Setzen Sie das Interview mit Chris Lowe von den Pet Shop Boys nach der letzten Antwort fort.

+++ Text +++

MOPO: Mr. Lowe, im Video zu Ihrer neuen Single „Monkey Business“ kann man Ihnen und Neil Tennant beim Tanzen zuschauen. So viel Dynamik ist man von den Pet Shop Boys nicht gewohnt.

Chris Lowe (lacht): Nicht wahr? Wir waren schon eine Weile nicht mehr selbst in einem unserer Videos zu sehen, und wir hatten bei „Monkey Business“ einfach Lust darauf. Gerade weil dieser Song so flott, funky und tanzbar ist. Wir haben mit einer Choreografin gearbeitet, die Neil und mir jeden einzelnen Schritt genau gezeigt hat. Ich hätte gerne noch länger trainiert, aber es sieht auch so witzig aus.

Gehen Sie privat oft tanzen?

Och, nicht mehr so richtig. Ich bin ziemlich wählerisch geworden, was Clubs angeht. Der Laden muss mir schon echt was bieten. Letzten Sommer war ich auf ein paar Partys auf Ibiza, naja, ganz nett. Aber ich habe festgestellt, dass mir der nächtliche Schlaf recht wichtig geworden ist. Ich bin 60 geworden, mein Lieber, das ist alt, richtig alt.

Spüren Sie das Alter?

Ich fühle mich nicht anders als früher. Ich muss mir immer wieder in Erinnerung rufen, dass ich 60 bin. Aber wissen Sie, was das Beste an meinem Alter ist: Ich habe jetzt eine Seniorenkarte für den Zug.

Ist 60 nicht sowieso das neue 40?

Yeah. Mein Reden. Ein wenig bin ich beunruhigt, etwas wirklich Spannendes zu verpassen. Neil und ich gehen jetzt gern altersgerecht aus. Wir treffen uns, wenn wir in Berlin sind, gern sonntagmittags im „Berghain“ mit Freunden auf ein paar Prosecco, bevor wir ein spätes Mittagessen einnehmen.

+++ Materialteil +++

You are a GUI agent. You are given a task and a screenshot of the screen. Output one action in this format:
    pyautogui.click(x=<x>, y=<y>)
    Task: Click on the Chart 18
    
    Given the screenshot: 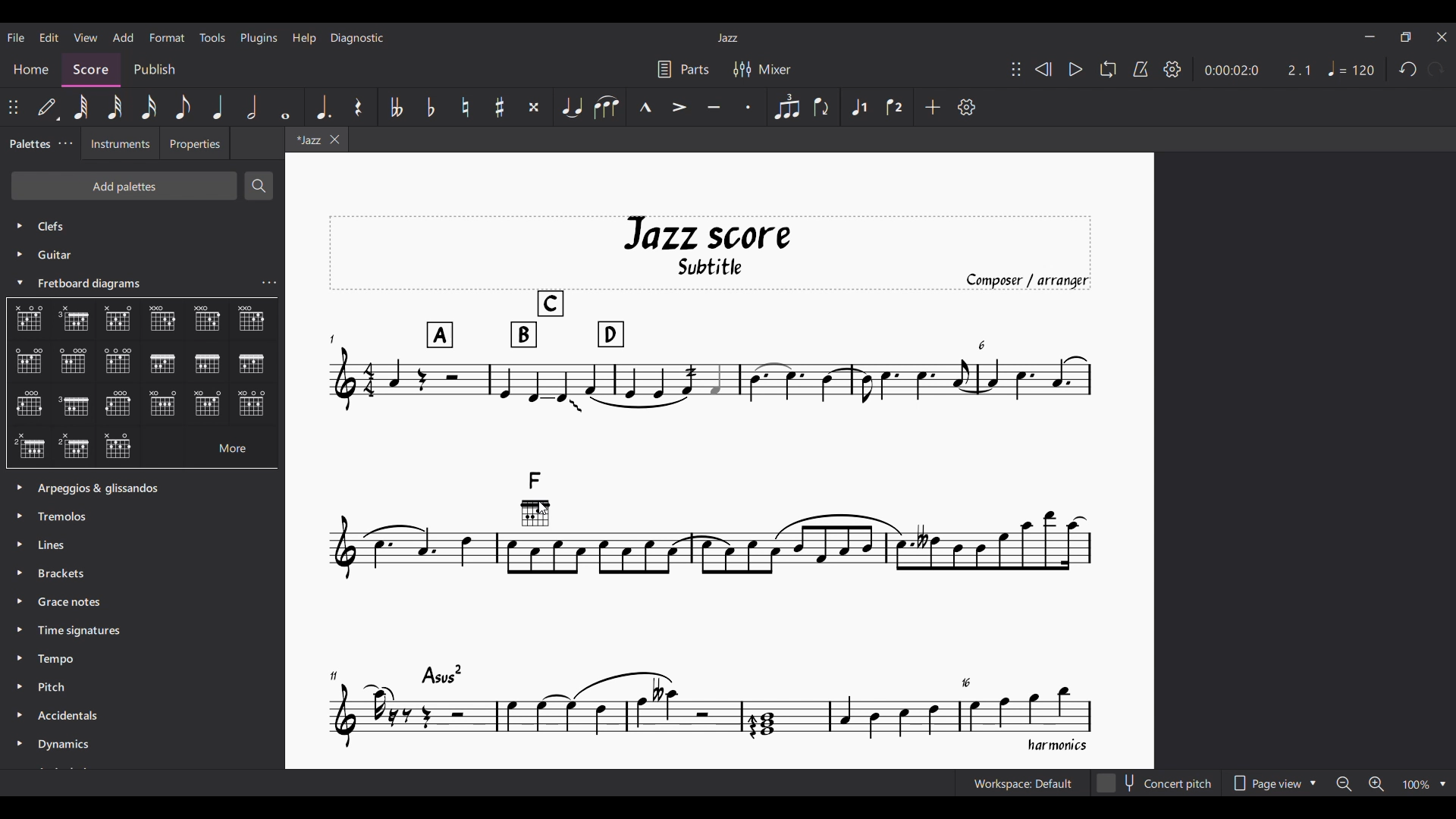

+++

Schriftliche Antwort:
Wie halten Sie es mit der dortigen Nacktheit?

Wir sitzen oben in der Panorama-Bar, dort sind die Menschen in der Regel nicht nackt. Neil und ich auch nicht. Aber wenn die anderen nackt sein wollen, sollen sie doch gerne. Wir beide finden das cool. Die ganze Atmosphäre im „Berghain“ ist sehr befreiend, auch weil die Handys aus bleiben müssen. In London kannst du nirgends hingehen, ohne beäugt zu werden. Und wenn die Leute gerade keine anderen Leute fotografieren, dann fotografieren sie sich selbst. Nervig. Neil und ich erregen ungern Aufsehen. Dafür ist das entspannte Berlin wie gemacht.

Wie viel Zeit verbringen Sie dort?

Etwa zehn Wochen pro Jahr. Wir haben uns vor kurzem sogar eine Wohnung gekauft.

Sie und Neil leben in einer WG?

Ja, während wir in London an entgegengesetzten Enden der Stadt leben und uns meist in der Mitte treffen, wohnen wir in Berlin zusammen und verbringen auch unsere Freizeit gemeinsam.

Die Berliner schimpfen oft über ihre Stadt, viele finden sie siffig. Sie sehen das anders, oder?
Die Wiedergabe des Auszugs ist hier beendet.